While dealing with the virus has brought out many different emotions for everyone involved, Street sees signs of hope during a time when many are hopeless.
“We have transported several of the positive patients in our county. Some of them we have transported multiple times,” she said. “That gives you some hope that coronavirus is there, but as long as you keep yourself safe, clean and protected that you are going to be OK. I hope and pray this virus goes away as quickly as it came.

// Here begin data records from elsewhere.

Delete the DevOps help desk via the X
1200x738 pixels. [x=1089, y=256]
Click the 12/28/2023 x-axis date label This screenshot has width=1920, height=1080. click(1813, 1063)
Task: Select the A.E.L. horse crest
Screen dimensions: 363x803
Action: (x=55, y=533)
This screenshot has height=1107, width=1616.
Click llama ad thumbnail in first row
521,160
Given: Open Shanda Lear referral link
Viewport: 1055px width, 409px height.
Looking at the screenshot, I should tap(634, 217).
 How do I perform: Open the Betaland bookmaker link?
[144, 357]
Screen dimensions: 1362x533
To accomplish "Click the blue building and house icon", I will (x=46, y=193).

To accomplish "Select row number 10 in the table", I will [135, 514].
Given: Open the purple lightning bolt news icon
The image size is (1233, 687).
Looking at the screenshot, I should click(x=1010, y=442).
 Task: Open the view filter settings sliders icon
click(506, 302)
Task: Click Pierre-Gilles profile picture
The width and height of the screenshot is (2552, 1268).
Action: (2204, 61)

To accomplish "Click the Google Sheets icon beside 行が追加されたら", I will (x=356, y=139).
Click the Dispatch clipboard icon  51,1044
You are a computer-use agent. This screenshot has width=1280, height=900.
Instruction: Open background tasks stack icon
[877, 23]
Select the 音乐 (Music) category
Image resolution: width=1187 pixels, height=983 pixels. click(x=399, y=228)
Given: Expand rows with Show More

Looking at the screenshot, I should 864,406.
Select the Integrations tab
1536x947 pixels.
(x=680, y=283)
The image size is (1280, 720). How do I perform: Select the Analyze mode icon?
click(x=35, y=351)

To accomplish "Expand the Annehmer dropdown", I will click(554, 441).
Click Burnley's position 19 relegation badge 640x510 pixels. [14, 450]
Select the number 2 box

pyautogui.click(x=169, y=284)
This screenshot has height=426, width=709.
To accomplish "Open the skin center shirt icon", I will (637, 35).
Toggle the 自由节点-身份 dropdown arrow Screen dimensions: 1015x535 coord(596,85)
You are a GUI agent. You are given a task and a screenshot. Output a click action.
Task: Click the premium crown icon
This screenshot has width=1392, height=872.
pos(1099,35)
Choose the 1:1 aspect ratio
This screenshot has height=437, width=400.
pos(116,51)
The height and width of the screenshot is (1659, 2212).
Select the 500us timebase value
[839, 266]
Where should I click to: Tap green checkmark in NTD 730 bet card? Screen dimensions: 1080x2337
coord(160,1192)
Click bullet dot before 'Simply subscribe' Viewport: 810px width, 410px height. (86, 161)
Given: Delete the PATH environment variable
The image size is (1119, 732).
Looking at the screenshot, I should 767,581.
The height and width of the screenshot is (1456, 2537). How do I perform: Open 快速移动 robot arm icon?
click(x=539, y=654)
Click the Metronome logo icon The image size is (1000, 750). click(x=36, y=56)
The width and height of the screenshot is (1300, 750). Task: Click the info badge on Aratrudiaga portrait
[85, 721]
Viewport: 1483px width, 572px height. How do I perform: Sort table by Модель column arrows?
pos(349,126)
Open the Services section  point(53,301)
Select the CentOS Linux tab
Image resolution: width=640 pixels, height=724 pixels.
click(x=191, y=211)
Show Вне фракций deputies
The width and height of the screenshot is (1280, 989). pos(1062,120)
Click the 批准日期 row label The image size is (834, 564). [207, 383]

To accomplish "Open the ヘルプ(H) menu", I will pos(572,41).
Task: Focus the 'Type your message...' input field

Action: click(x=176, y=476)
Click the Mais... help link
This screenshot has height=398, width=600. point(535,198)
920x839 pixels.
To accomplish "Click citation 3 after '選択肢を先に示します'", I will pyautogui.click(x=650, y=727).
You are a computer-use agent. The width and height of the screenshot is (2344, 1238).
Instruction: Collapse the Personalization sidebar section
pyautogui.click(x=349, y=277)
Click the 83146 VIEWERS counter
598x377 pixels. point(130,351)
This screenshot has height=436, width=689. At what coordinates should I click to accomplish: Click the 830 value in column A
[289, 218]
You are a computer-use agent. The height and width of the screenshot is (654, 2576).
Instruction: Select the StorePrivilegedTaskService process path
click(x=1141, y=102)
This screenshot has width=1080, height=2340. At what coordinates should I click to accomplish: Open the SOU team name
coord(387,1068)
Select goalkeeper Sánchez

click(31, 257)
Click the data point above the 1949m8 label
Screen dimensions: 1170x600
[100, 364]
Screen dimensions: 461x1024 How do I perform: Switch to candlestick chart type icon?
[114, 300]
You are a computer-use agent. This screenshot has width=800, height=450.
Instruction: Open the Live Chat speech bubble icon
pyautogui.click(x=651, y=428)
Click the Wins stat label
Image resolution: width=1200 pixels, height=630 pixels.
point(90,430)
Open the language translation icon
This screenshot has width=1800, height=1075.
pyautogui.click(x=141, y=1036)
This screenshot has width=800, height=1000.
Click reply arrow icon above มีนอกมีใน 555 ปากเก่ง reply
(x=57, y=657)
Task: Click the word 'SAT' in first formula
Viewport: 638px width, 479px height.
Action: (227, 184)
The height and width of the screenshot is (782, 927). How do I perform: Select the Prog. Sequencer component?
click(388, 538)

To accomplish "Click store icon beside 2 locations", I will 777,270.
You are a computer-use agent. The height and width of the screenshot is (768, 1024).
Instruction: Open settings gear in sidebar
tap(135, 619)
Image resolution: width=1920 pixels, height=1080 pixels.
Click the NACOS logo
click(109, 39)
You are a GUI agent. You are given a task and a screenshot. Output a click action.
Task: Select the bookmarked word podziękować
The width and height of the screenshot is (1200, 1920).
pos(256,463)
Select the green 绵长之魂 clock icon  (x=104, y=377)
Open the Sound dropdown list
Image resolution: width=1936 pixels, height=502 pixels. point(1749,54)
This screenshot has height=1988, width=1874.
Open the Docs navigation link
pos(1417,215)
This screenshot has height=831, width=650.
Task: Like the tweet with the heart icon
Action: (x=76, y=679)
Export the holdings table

In the meantime, I hope everyone stays safe and washes their hands.”
As for advice for those wanting to pursue a career in EMS, Street believes there is a certain mentality you need to have in order to be successful.
“It’s definitely something for an adrenaline junkie to get into,” she said. “When you get into this job, you shouldn’t go into it with a mindset that you are going to be a hero because that’s what kills people. That gets dangerous when you have that mindset. It’s a very humbling job. It makes you realize how good you have it yourself and how you are able to take advantage of how healthy you are and are able to get up, walk around and do whatever you want.”